INPUT MATERIAL —
BEGIN
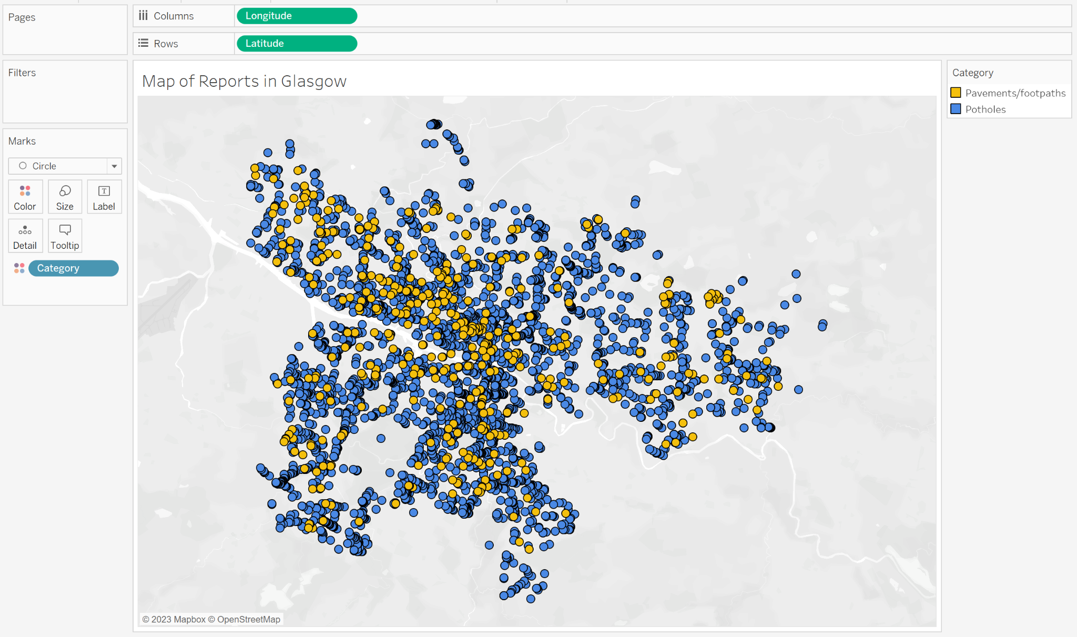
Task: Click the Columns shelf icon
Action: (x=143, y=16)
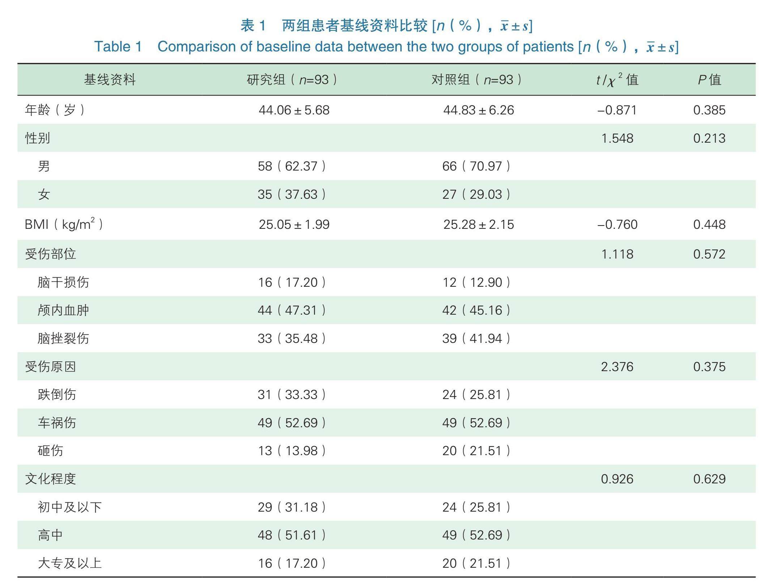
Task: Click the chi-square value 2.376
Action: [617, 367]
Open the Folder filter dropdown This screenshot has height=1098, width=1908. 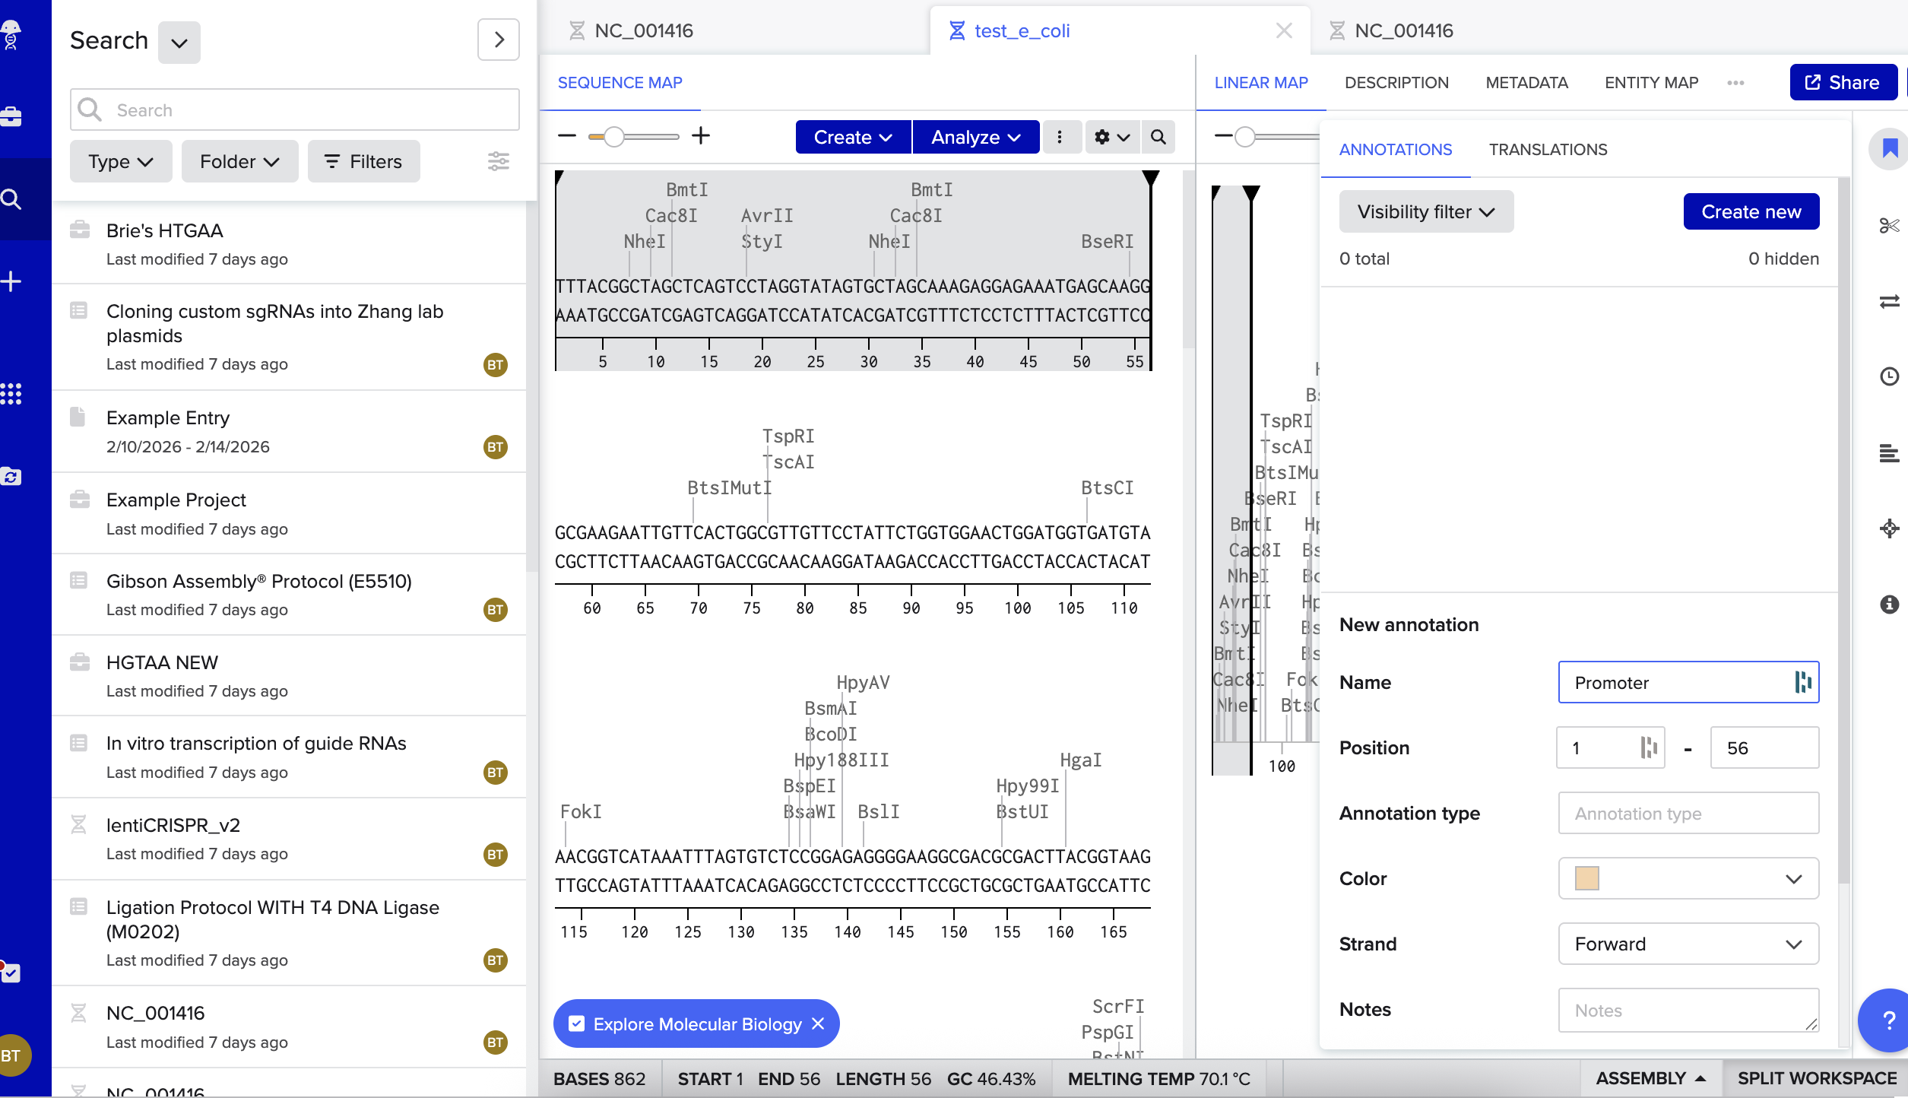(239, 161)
END
BEGIN
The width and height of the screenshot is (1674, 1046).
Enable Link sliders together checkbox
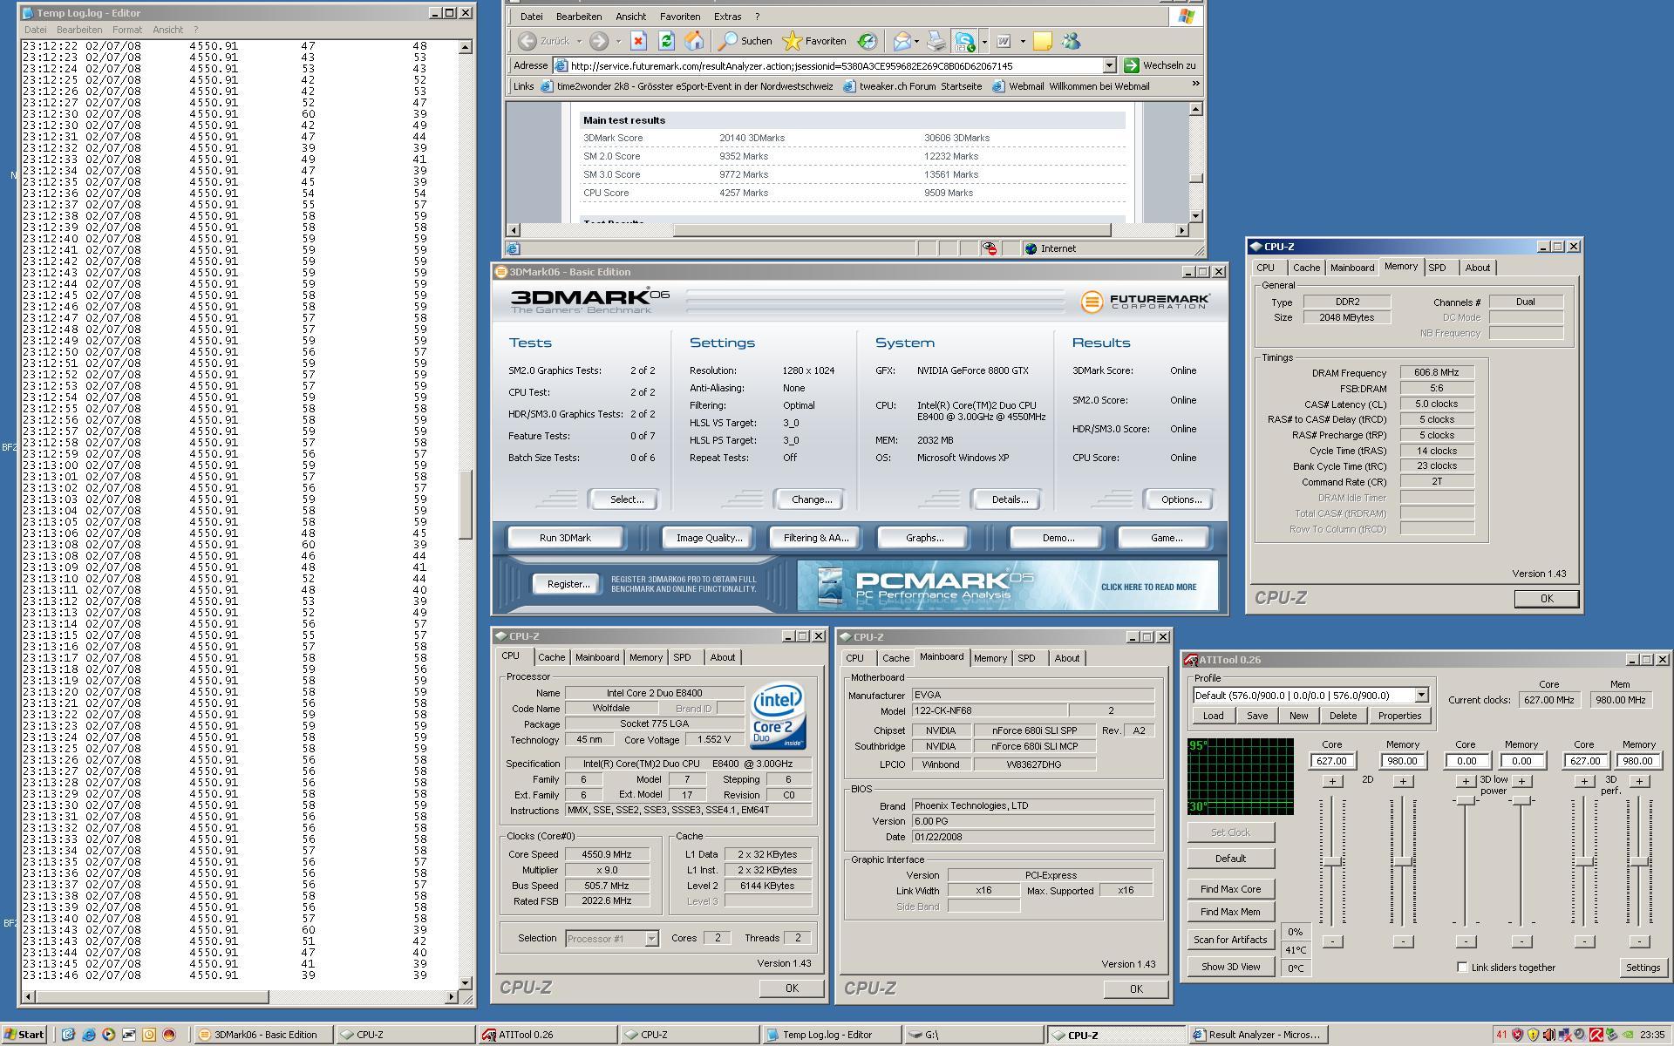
END
BEGIN
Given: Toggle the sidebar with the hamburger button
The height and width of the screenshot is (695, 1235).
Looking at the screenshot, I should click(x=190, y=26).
END
WHAT YOU WILL DO —
Using the entries shown above, reproduce verbatim the lines from the line bearing "The width and" to the line bearing "Enable Link sliders together checkbox", inclusive.

ANSWER SPACE —
The width and height of the screenshot is (1674, 1046).
Enable Link sliders together checkbox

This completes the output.